Friday, January 11, 2008

An Inside Look at Matt Hughes' "Made in America": Part I

I zipped through about 200 pages yesterday in Made in America, Matt Hughes' new autobiography. Overall, the book is easy to read and pretty entertaining. In this post, I'll discuss the chapters (1-4) leading up to Hughes' foray into the MMA world.

Chapter One is "This Is Farm Life." Not just a clever name. The book kicks off with (surprise, surprise) the birth of Matt and his twin brother Mark and a Rockwellian description of life in 1970's Hillsboro, IL: friendly, simple people who wear blue jeans, work hard, and sleep with their front doors unlocked. You've heard it all before.

Matt briefly explores the dichotomy of his childhood in rural Illinois; there was the endless fun he and Mark enjoyed on and around the family farm, but there was also the family's hardship after the Federal Land Bank Association set the price for farm land. As a result, the Hughes' farm went from 1,500 acres to about 700 acres, and Hughes' father felt the pressure to keep his family and his farm afloat during these tough times.

I enjoyed reading about Matt and Mark as little kids. Naturally, the fraternal twins were very close and very competitive, but from what I've gathered, it was Matt who took competitiveness to another level. The first chapter, for example, ends with the following: "I was so bad at athletics in junior high that my brother Mark beat me." Here comes the dickhead we've been waiting to read about...

In high school, Mark made the varsity wrestling squad and lettered as a freshman. "He can't be the number one wrestler in the family," Matt thought. Matt then challenged for a varsity spot, won, and the guy he beat then moved down in weight, beat Mark, and bumped him off the varsity squad. To Matt's credit, though, he looks back on this moment with regret. Or so he says...

Matt's relationship with Mark can be summed up aptly with the following line: "That's who I root for right before and right after I punch him in the face." Take that as you will.

Did you know that Matt Hughes drove an '84 Camaro in high school? That's more of a Matt Serra car than a Matt Hughes car, no? Hughes was given the car as a gift from his maternal grandfather whose paper route Matt and Mark took over as teenagers.

If you're one of those people who vehemently dislikes Matt Hughes, read what he writes about his dad. It explains a lot.

Oh, and by the way, Mark Hughes is the man! He's a physically stronger version of Matt and has a much worse temper. The stories of Mark Hughes beating some ass were particularly entertaining.

I also got a kick out of the chapter where the Hughes boys go to college. We meet Marc Fiore (the TUF 6 Team Serra coach), a wrestling teammate who reached college without knowing how to read or write. In one heartwarming account, Matt recalls the time he, Mark, and Fiore went to visit the Hughes' Uncle Jack to help with some work around the farm. Matt and Mark taught Fiore how to properly cut off a pig's balls, and then chased him down while throwing pig testicles and dead piglets at Fiore's face. Thank God I grew up in the suburbs.

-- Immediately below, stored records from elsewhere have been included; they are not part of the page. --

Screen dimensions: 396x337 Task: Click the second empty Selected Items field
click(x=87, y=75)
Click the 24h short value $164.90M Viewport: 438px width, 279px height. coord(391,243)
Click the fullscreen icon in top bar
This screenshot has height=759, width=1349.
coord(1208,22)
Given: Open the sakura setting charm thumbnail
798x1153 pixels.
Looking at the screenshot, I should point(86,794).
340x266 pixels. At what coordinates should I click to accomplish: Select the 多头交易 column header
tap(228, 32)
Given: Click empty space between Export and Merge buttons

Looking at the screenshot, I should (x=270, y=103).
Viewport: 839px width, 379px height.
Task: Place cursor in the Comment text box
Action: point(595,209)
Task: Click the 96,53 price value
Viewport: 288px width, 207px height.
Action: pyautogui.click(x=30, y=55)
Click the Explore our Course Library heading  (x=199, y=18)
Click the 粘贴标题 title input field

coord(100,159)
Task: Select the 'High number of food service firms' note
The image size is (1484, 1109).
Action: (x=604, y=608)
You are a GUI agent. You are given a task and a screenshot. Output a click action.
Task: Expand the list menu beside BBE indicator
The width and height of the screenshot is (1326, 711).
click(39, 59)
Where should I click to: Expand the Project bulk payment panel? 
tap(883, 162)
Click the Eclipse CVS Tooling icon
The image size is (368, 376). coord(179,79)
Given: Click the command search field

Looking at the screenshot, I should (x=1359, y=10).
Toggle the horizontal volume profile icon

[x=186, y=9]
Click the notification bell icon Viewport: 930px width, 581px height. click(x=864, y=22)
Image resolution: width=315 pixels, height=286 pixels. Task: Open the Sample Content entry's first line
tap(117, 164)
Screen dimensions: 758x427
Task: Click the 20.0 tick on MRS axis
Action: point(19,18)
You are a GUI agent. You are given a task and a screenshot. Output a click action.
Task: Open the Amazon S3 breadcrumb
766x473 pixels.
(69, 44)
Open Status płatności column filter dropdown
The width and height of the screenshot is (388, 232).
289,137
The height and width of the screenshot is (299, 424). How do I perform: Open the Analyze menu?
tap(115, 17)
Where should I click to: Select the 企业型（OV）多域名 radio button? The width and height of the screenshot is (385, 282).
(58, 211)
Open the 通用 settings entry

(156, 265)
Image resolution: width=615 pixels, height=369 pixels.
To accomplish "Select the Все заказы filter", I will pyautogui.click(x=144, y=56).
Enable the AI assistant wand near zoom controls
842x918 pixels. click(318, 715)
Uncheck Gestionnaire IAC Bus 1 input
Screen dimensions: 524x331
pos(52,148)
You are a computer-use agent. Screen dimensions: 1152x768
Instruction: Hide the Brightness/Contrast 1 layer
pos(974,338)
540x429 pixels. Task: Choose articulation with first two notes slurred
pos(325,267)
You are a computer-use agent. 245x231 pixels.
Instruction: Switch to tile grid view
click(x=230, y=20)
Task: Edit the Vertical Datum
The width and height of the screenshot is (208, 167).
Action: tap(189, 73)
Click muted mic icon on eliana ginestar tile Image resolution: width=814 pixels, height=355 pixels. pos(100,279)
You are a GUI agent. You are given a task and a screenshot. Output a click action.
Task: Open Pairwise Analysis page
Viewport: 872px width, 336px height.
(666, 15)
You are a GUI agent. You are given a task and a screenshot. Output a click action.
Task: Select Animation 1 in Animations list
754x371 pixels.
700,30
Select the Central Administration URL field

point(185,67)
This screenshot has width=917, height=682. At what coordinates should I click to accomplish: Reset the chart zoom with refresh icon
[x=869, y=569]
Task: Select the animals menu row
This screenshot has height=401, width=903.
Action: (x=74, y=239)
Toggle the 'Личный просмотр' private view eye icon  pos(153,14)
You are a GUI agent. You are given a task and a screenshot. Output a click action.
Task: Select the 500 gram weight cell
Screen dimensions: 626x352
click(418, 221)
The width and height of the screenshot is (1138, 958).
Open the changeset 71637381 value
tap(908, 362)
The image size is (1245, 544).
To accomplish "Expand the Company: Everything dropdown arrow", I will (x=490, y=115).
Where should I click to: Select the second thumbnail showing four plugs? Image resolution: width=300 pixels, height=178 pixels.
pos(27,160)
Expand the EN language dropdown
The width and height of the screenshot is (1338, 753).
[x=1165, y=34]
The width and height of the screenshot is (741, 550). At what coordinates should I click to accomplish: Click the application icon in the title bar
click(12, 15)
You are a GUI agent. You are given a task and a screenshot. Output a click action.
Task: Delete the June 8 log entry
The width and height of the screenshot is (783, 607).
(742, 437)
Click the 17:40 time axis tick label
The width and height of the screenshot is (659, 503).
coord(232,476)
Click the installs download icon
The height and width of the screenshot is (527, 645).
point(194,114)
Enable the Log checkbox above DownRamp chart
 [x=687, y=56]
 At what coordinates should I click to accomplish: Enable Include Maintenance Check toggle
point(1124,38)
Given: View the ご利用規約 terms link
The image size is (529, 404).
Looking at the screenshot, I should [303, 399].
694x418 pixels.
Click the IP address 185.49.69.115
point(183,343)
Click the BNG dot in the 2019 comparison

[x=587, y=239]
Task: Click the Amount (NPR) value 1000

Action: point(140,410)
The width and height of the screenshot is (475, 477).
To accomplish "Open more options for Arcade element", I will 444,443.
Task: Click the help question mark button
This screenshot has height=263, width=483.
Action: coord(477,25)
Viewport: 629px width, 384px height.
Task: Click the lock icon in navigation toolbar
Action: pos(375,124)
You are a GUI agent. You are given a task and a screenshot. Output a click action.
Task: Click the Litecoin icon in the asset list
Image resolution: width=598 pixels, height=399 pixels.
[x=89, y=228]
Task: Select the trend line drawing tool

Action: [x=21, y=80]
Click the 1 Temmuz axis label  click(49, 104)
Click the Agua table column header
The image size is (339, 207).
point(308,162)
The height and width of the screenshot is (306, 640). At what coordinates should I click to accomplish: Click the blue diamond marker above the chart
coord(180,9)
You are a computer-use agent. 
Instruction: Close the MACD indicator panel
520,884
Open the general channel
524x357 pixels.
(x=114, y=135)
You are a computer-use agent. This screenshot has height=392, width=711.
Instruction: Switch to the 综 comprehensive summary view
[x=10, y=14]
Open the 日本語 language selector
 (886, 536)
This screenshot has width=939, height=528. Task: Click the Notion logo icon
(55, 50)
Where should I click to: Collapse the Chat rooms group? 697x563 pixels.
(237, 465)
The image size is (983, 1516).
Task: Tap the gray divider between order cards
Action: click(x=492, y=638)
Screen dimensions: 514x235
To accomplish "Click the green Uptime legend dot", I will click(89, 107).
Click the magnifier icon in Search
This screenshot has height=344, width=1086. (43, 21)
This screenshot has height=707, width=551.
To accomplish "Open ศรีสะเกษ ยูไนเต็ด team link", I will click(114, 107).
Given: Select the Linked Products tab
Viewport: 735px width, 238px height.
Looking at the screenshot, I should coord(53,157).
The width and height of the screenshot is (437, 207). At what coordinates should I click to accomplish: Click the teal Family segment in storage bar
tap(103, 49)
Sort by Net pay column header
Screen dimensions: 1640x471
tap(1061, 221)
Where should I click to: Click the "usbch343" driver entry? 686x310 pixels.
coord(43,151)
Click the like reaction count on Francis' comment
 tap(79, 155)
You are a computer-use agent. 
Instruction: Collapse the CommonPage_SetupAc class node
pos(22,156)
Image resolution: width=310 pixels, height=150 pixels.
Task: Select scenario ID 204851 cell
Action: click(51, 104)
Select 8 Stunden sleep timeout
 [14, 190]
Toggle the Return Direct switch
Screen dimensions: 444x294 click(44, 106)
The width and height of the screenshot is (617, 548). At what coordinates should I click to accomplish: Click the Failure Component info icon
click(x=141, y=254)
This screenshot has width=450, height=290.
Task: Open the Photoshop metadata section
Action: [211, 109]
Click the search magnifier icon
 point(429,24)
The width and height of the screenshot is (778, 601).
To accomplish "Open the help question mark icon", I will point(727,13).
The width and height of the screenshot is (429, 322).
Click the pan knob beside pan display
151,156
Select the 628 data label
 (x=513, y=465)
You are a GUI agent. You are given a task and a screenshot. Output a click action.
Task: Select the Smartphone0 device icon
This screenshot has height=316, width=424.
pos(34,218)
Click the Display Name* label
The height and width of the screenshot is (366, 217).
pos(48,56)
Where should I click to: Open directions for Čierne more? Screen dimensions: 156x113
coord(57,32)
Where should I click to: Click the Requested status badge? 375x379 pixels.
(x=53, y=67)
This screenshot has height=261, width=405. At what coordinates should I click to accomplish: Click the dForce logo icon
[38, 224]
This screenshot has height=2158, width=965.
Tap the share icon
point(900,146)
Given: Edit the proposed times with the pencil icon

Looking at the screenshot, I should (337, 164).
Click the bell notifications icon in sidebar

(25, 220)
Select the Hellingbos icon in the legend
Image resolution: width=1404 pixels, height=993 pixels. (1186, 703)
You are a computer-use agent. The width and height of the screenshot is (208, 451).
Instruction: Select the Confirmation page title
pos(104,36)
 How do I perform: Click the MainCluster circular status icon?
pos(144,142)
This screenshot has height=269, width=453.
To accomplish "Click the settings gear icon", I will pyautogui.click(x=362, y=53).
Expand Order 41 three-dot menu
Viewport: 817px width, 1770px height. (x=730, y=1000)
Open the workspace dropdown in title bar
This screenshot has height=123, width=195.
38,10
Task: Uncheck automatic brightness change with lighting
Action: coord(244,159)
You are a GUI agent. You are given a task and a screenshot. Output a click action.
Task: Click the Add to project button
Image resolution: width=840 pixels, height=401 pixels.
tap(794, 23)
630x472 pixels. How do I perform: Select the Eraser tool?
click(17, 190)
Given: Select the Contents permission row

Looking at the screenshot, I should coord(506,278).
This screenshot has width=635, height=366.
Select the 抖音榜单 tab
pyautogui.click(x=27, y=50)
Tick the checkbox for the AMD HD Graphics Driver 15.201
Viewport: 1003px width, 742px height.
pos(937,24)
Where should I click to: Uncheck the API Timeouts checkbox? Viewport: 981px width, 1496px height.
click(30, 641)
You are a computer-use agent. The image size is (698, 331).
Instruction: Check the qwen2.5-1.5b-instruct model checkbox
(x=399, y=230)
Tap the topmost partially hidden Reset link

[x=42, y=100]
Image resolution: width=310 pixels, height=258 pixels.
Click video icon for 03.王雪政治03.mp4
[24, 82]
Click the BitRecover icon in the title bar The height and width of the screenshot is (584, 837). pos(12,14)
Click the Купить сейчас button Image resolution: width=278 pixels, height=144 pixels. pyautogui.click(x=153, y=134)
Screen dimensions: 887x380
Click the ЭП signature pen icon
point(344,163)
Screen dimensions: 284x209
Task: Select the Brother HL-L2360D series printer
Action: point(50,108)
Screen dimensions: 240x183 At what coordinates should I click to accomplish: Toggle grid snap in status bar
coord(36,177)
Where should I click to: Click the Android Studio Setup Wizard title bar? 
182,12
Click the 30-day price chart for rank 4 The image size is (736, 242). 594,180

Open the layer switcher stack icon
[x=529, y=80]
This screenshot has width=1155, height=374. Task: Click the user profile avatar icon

We also first hear about Frank Trigg, who's not-so-affectionately described as "the kind of guy who's mysteriously tan at Christmastime," in the same chapter. Trigg beat Mark in a wrestling match and went on to become a National Champion, but Matt wrote: "It's just too bad he never really made anything of himself." I laughed.

In college, the Hughes brothers (and Fiore) were definitely meathead pranksters. My favorite story is when Matt and Mark go to a fraternity party and have no luck picking up the ladies. Confused and bored, they fall back on Plan B: fight. Mark rummages through the frat house for food and pisses off a fraternity brother. Matt is confronted, pretends he's drunk, and then promptly lifts the fraternity brother off the ground and slams him through the window. The lights are somehow turned off amidst the ruckus, so Matt and Mark run outside and then take turns blasting frat brothers in the face as soon as they step out the door.

After college, a wrestler whom Matt knew asked Matt to help him prepare for an MMA fight. Impressed with Matt's wrestling prowess and raw athleticism, the friend got Matt booked in a couple of small shows in Chicago. After one early fight, the referee told Hughes, "I can make a champion out of you." That referee was Pat Miletich.